On the other hand, there is nothing to the notion that Millard Fillmore was the first president to install a bathtub in the White House. It was merely a hoax concocted by famed newspaperman and iconoclast H.L. Mencken. In an article printed in the now defunct New York Evening Mail on December 28, 1917, Mencken wrote:

"On December 20 there flitted past us, absolutely without public notice, one of the most important profane anniversaries in American history, to wit, the seventy-fifth anniversary of the introduction of the bathtub into These States. Not a plumber fired a salute or hung out a flag. Not a governor proclaimed a day of prayer. Not a newspaper called attention to the day."

H.L. Mencken
Mencken painted a painstaking account of the history of the bathtub. He wrote that it was an English invention, introduced by Lord John Russell in 1828. From there, the novelty made its way to the United States through an enterprising Cincinnati merchant who made frequent trips to England.

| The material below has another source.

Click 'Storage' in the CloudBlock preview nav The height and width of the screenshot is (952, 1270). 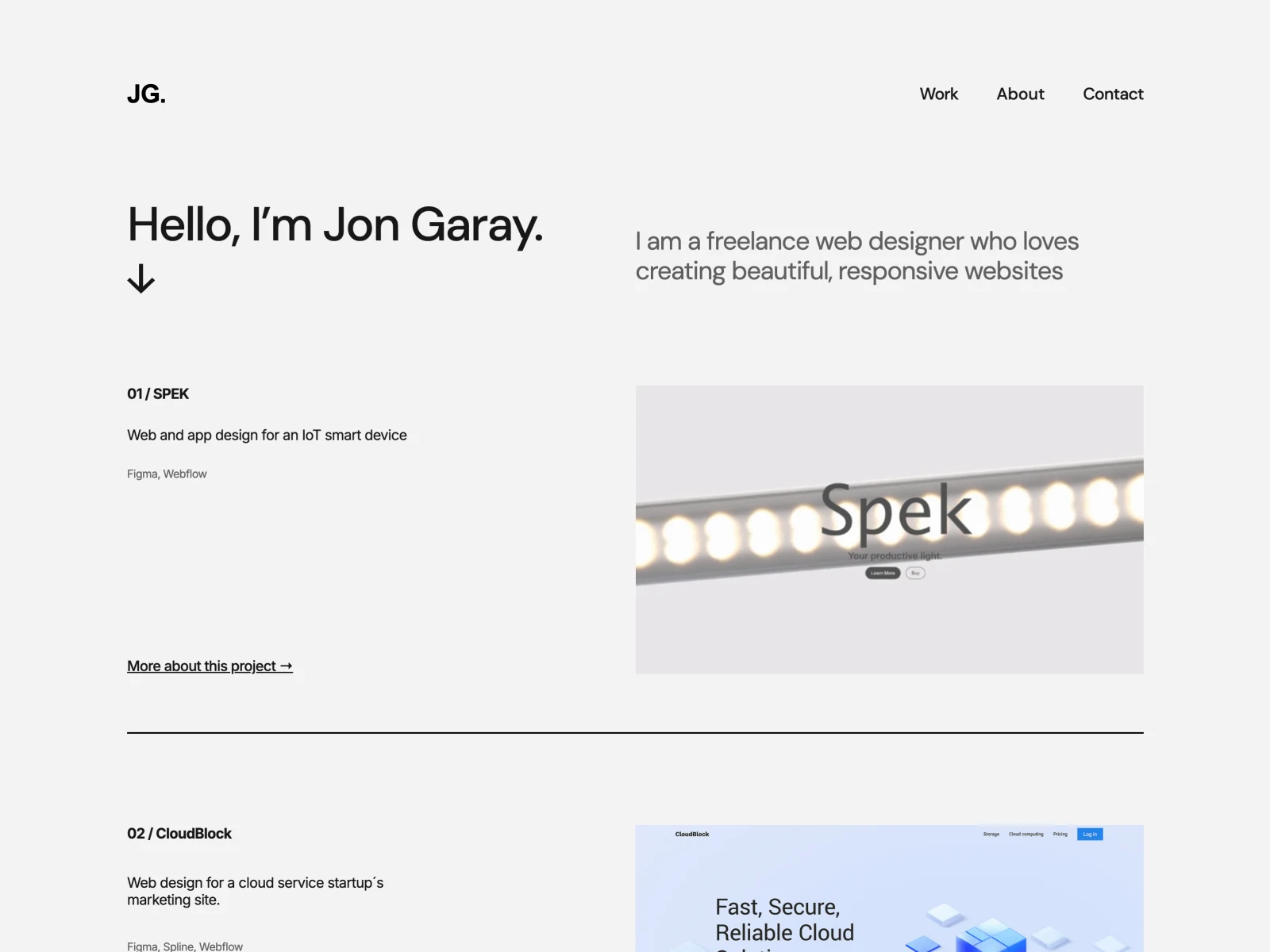point(991,834)
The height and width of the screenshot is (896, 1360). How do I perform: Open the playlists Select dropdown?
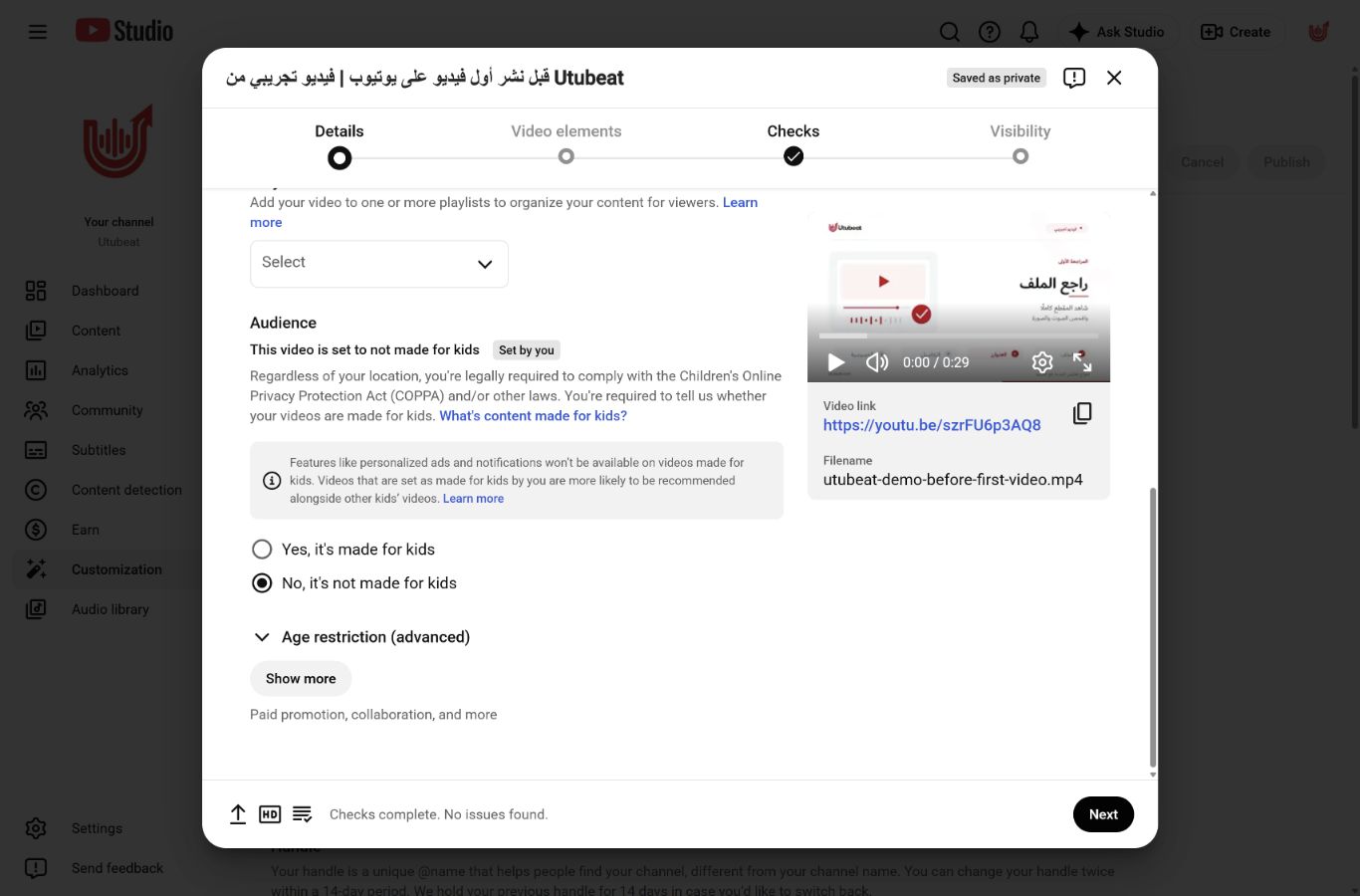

On December 20, 1842, the Cincinnati merchant had a bathtub installed in his home, invited some friends for dinner and then gave an exhibition of its use. The bathtub became an immediate sensation and led to "violent discussions" on the merits of its use. It was denounced as a frivolous toy from England and a danger to public health. Legislators weighed in.

Finally in 1849, Mencken wrote, the American Medical Association decided it was harmless. "But it was the example of President Millard Fillmore that, even more than the grudging medical approval, gave the bathtub recognition and respectability in the United States."


President Millard Fillmore (1850-1853)
As Mencken tells it, Fillmore, while vice president, visited Cincinnati and happened to bathe in the famous bathtub. Experiencing no ill effects, he "became an ardent advocate of the new invention."

Upon the death of President Zachary Taylor, Fillmore solicited bids for a bathtub for the White House. As Mencken tells it, critics objected, saying that all previous presidents "had got along without any such monarchial luxuries." Fillmore nevertheless prevailed.

Having expounded fully on the story, Mencken urged his readers to begin working toward "an adequate celebration" of the Fillmore bathtub for the centennial in 1942. 

Nothing in Mencken's hoax was true. It was all a joke, he later said, "a tissue of absurdities" meant to take readers' minds away from the seriousness of the World War. But soon it was given immense credibility, not only among his fellow journalists but also among medical authorities, historians, members of Congress and scholarly reference works.

Those in the know, however, have adopted the hoax as theirs. Starting in 1975, the town of Moravia, New York, holds bathtub races annually down its main street. The races are part of a celebration it calls Fillmore Days.